+++ TEXT

He was waiting for someone, for a business meeting most likely since he was wearing a suit and he had that expectant look in his eye like the bazillions of others of a more ivory skin hue who do the same thing here everyday. I nodded at him and he nodded back. It was all I could do not to approach him, shake his hand, pat him on the back, and ask, Isn't this the greatest day this country has seen since, oh, who the hell knows when?
Good sense got the better of me, though. I thought, What if he's a Republican? What if he'd be insulted that I'd think he'd share my glee over Barack Obama's inauguration today simply because he's black?
Then, when ordering my coffee, I wanted to ask the barista, who was white, Isn't this the greatest day this country has seen since...? But again, I resisted the temptation, not because she was white but, aw I don't know, maybe because I didn't want to embarrass either of us.
Actually, this is the greatest day this country has seen since, well, I don't know when. We're not celebrating a war victory which entails by necessity the preamble of hundreds of thousands of dead and maimed human beings. We're celebrating the first election of a black man by a predominantly white nation in the history of the world. Man!

++++++
+++ EXTRACTED DATA

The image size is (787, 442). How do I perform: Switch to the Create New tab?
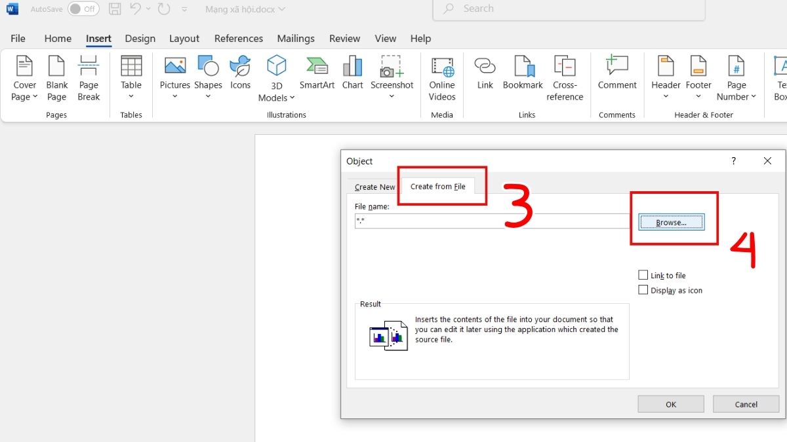point(374,187)
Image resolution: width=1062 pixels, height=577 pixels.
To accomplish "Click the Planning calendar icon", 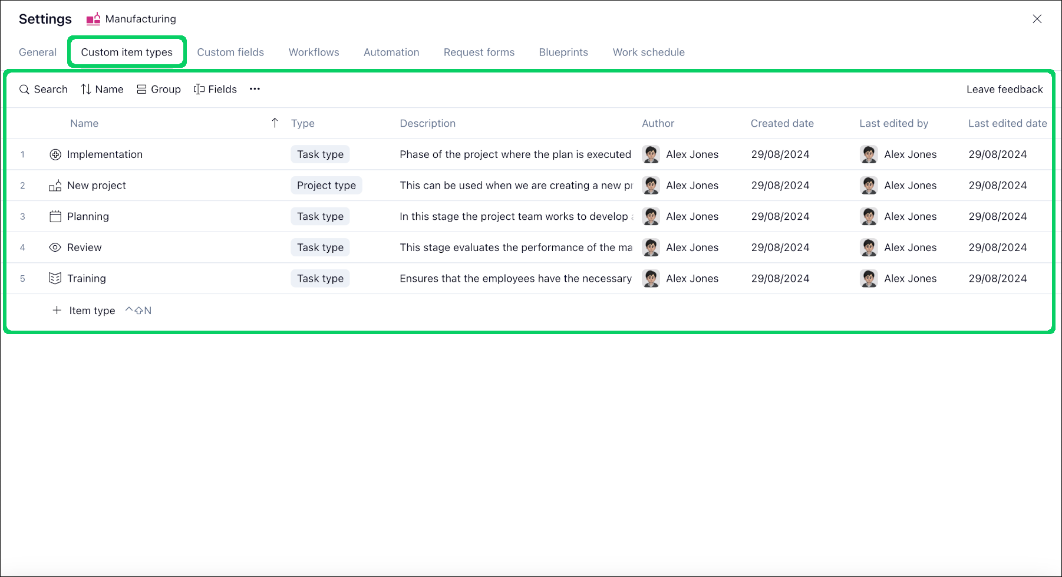I will coord(55,216).
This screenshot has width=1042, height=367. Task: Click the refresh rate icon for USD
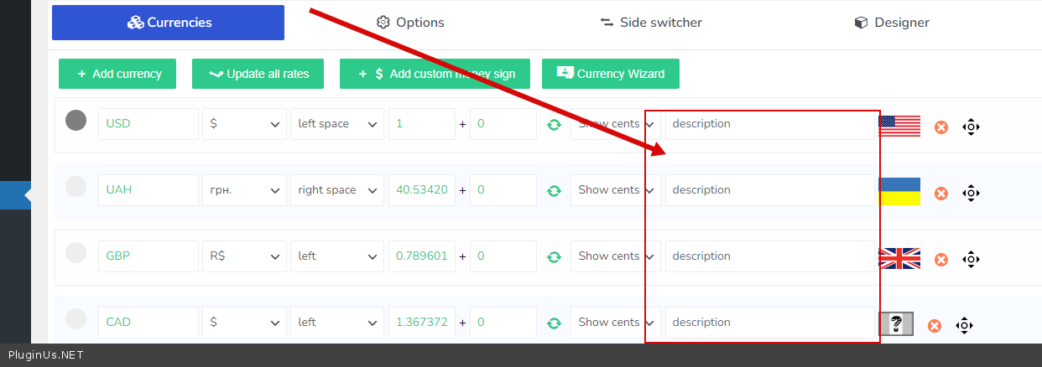tap(554, 125)
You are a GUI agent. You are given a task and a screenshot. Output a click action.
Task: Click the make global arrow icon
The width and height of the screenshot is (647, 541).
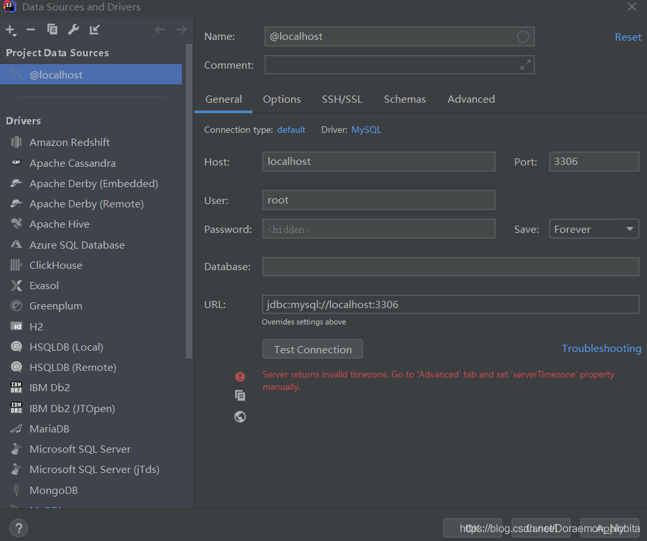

++++++

▶ EXERCISE GOAL
In the inauguration post, what was the man wearing that suggested he was waiting for a business meeting? The items come from a separate source.

▶ RESPONSE TO THE EXERCISE
A suit.